I think it is pretty cool that the greek word for “run” is basically “trek”. (doesn’t it seem strange that Trek brand bicycles really have the word “run” painted on their frames? That’s like making a pair of running shoes with the brand “pedal”) Trek can also mean “to exert oneself” or “make an effort” so it makes sense that a long journey is often called a trek.

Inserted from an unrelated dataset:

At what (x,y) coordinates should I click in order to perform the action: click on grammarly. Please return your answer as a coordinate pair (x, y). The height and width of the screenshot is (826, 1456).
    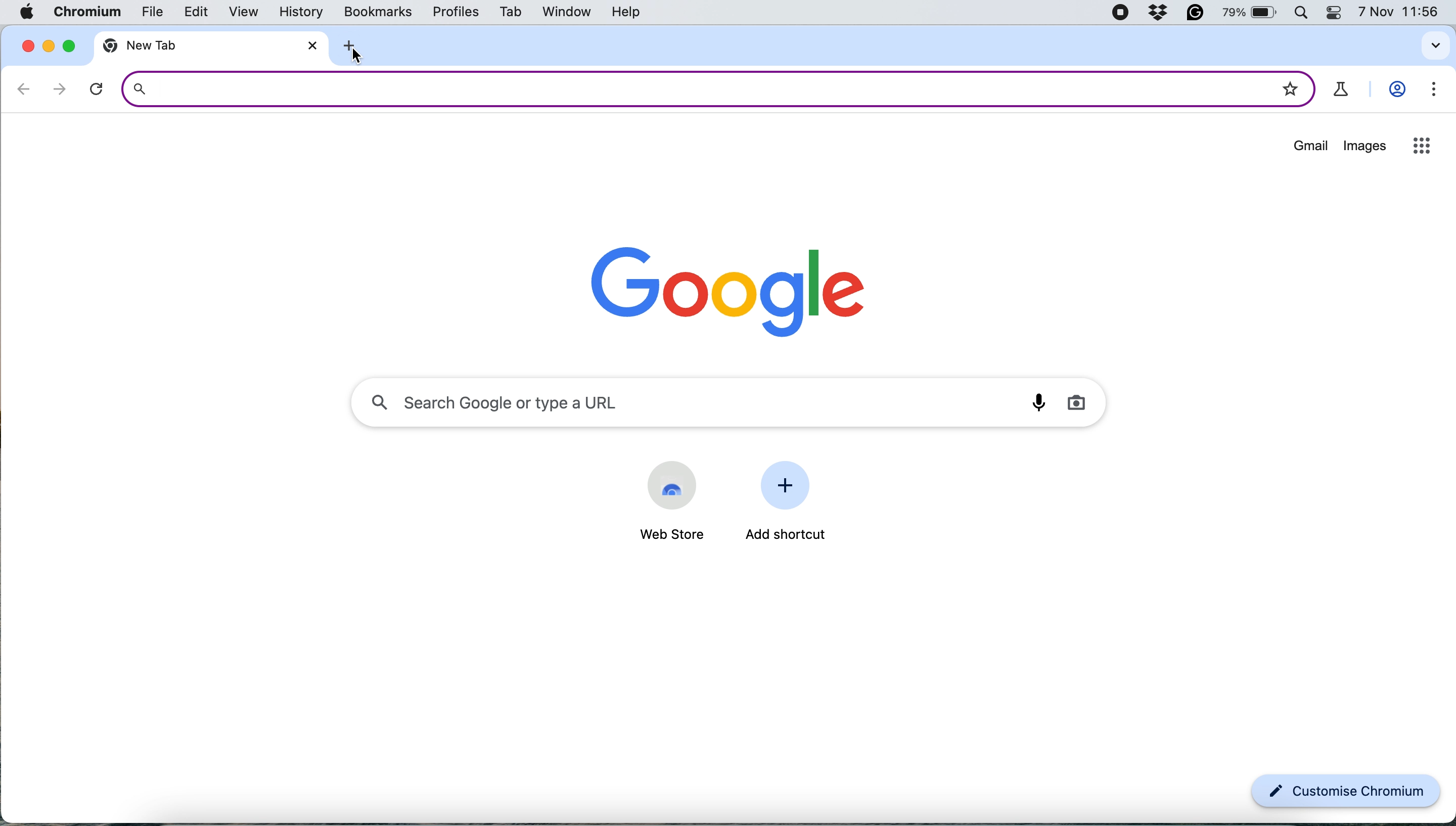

Most video games have a trek or a quest. The games that get the best reviews (but not always the best sales) are often the ones of a solitary hero facing incredible odds and going on a long journey to new lands. I will list just a few:
- The Legend of Zelda (Can I do a single blog entry without mentioning this game?)
- Shadow of the Colossus
- Mass Effect
- Assassin’s Creed
- Half Life
- Oblivion and Skyrim
There are tons more games that have that epic feel. You may be like me in which there are times that you may be playing a video game and you are doing so well. You are leaping from platform to platform and vanquishing foes on every side. Then you come across a certain scenario or boss battle and you are crushed. You might say to yourself, “I was running so well. What happened?” Thank goodness video games have a save feature. You can get a fresh start and what happened in the past doesn’t matter any longer. It’s a shame that real life doesn’t have a save feature. Maybe it does have one. That’s another subject sometime for video game theology.
I’m starting to get some traffic to my site and I just want to say thanks to all who come to read it. I’m also getting a few “Likes” and “Follows”. They are truly appreciated.